Ukrainian pianist (1963–2023)

Oleksandr Kozarenko (Олександр Козаренко; 24 August 1963 – 21 March 2023) was a Ukrainian composer, pianist, and musicologist.

==Biography==
Kozarenko was born in Kolomyia of Ivano-Frankivsk Oblast. He was a graduate of Kyiv Conservatory where he studied piano with Vsevolod Vorobyov and composition with Myroslav Skoryk. In 1984, he was a winner of the Mykola Lysenko International Music Competition, and in 1986 won the All-Ukrainian Competition.
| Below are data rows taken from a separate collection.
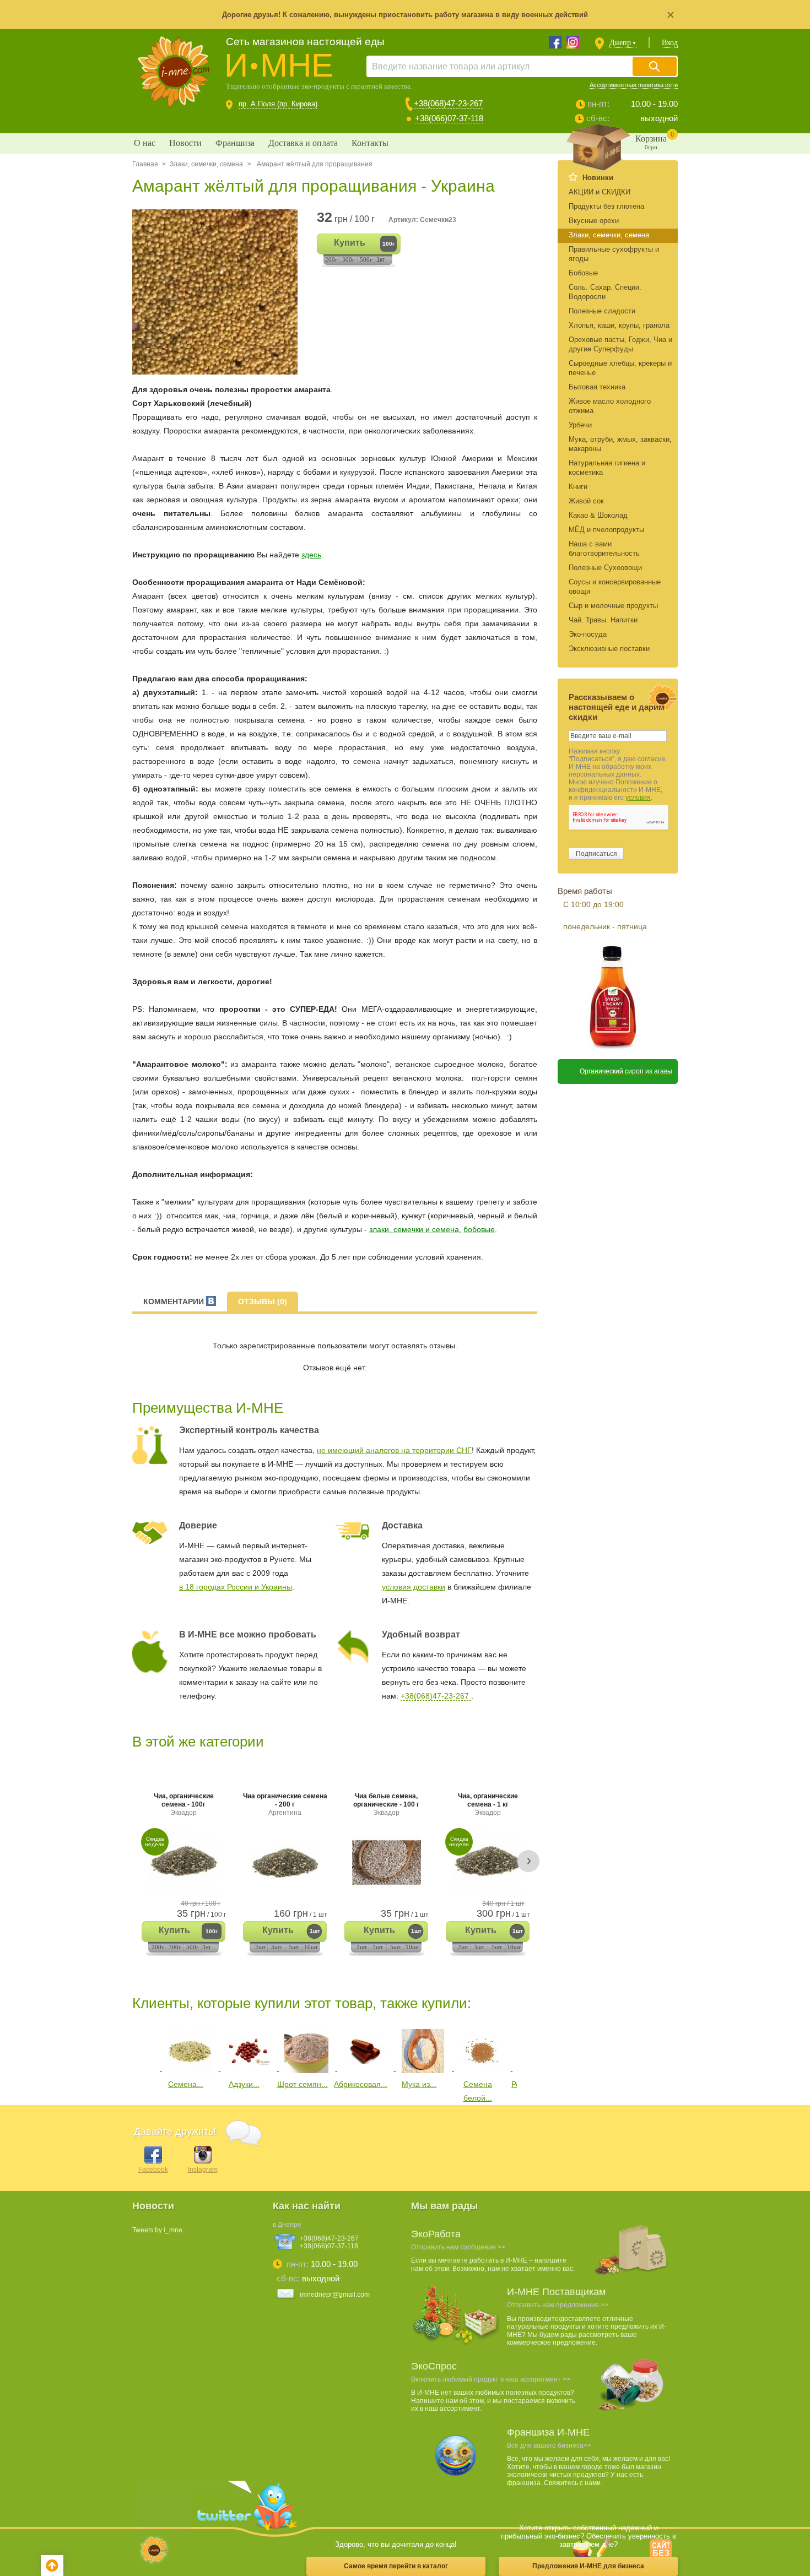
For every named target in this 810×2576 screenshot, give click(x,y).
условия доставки (413, 1586)
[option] (219, 292)
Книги (578, 486)
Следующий (525, 2049)
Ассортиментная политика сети (634, 85)
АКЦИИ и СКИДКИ (599, 192)
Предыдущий (140, 2049)
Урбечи (580, 425)
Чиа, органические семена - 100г (184, 1804)
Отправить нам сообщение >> (458, 2247)
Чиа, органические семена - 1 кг (488, 1804)
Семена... (185, 2084)
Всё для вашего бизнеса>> (549, 2445)
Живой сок (586, 501)
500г (366, 259)
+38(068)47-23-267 (448, 103)
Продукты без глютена (606, 206)
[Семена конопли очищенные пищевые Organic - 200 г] (190, 2070)
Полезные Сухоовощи (605, 567)
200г (331, 259)
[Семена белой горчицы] (482, 2070)
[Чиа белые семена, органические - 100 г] (386, 1862)
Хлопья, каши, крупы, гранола (619, 325)
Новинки (597, 177)
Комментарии (174, 1301)
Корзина (654, 140)
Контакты (370, 143)
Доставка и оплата (303, 143)
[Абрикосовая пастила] (365, 2070)
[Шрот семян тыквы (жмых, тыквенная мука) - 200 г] (306, 2070)
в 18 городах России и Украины (235, 1586)
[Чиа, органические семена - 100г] (183, 1862)
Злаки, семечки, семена (206, 164)
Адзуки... (244, 2084)
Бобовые (583, 273)
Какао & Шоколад (598, 515)
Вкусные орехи (594, 220)
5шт (294, 1947)
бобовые (479, 1229)
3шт (276, 1947)
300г (348, 259)
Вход (670, 43)
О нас (144, 143)
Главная (145, 164)
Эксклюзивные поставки (609, 648)
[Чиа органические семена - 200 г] (284, 1862)
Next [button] (528, 1861)
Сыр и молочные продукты (613, 605)
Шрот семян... (302, 2084)
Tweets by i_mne (157, 2230)
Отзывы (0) (262, 1301)
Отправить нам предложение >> (557, 2305)
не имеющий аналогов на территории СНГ (394, 1450)
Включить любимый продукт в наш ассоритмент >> (490, 2379)
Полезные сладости (602, 311)
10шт (311, 1947)
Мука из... (419, 2084)
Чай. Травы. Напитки (603, 620)
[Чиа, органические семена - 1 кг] (487, 1862)
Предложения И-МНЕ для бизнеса (588, 2566)
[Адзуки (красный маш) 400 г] (248, 2070)
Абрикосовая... (360, 2084)
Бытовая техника (597, 387)
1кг (380, 259)
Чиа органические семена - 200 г (285, 1804)
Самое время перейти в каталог (396, 2566)
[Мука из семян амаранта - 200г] (423, 2070)
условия (638, 797)
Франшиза (235, 143)
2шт (260, 1947)
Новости (185, 143)
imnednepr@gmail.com (335, 2294)
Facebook (153, 2169)
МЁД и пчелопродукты (606, 529)
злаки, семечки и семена (414, 1229)
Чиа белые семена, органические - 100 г (386, 1804)
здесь (311, 554)
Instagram (203, 2169)
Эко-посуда (588, 634)
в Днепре (287, 2224)
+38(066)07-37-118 (449, 118)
He was a recipient of the Levko Revutsky Prize in 1996, and of the Mykola Lysenko Prize in 2001.

Kozarenko was a teacher at the Lviv National Music Academy from 1992, heading its department of music theory from 2006 to 2010. He then worked for the Ivan Franko National University in Lviv and was a visiting professor at the Ukrainian Free University in Munich. He composed works for Kyiv Camerata and Trembita Capella. He participated in festivals such as Bratislava's Melos-Ethos and Days of the Kraków Composers Music as well as his national debut at the Two Days and Two Nights of New Music festival in Odesa. Since 1991 he composed such works as the Concerto Rutheno, Don Juan from Kolomea and Passion of Our God Jesus Christ. In 1996 and 1998, he arranged compositions by other composers such as the David's Psalter and Oresteia among other works.

Kozarenko died from COVID-19 in Ivano-Frankivsk, on 21 March 2023, at age 59.